▸ **Raw data**
- - -
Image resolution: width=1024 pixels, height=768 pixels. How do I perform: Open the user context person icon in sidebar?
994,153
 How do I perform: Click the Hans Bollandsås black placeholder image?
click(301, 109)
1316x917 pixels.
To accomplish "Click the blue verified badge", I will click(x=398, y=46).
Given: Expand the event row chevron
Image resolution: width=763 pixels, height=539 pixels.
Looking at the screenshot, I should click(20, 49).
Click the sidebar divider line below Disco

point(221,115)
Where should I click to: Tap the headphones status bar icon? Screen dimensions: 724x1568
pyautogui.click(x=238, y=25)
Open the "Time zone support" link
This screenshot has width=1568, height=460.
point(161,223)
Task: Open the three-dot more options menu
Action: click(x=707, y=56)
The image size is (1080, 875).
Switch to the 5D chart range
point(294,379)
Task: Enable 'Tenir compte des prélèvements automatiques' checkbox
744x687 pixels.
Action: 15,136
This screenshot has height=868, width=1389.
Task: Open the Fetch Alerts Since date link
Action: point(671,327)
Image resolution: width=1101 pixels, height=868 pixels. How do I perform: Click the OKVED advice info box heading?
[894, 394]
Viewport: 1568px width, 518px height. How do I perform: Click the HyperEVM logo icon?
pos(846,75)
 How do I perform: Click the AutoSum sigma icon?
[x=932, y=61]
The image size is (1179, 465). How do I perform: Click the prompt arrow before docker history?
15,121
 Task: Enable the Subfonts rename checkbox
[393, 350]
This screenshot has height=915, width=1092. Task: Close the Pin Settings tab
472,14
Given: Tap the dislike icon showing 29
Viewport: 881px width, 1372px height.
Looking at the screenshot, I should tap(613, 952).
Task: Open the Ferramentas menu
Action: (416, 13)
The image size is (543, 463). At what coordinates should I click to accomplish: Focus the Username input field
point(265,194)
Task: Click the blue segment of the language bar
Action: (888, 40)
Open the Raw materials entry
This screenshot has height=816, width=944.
- - -
Your answer should be the lines of the listing above between the line holding "Task: Enable 'Tenir" and the line holding "Given: Tap the dislike icon showing 29", inclusive, restated word for word and alone.

Task: Enable 'Tenir compte des prélèvements automatiques' checkbox
744x687 pixels.
Action: 15,136
This screenshot has height=868, width=1389.
Task: Open the Fetch Alerts Since date link
Action: point(671,327)
Image resolution: width=1101 pixels, height=868 pixels. How do I perform: Click the OKVED advice info box heading?
[894, 394]
Viewport: 1568px width, 518px height. How do I perform: Click the HyperEVM logo icon?
pos(846,75)
 How do I perform: Click the AutoSum sigma icon?
[x=932, y=61]
The image size is (1179, 465). How do I perform: Click the prompt arrow before docker history?
15,121
 Task: Enable the Subfonts rename checkbox
[393, 350]
This screenshot has height=915, width=1092. Task: Close the Pin Settings tab
472,14
Given: Tap the dislike icon showing 29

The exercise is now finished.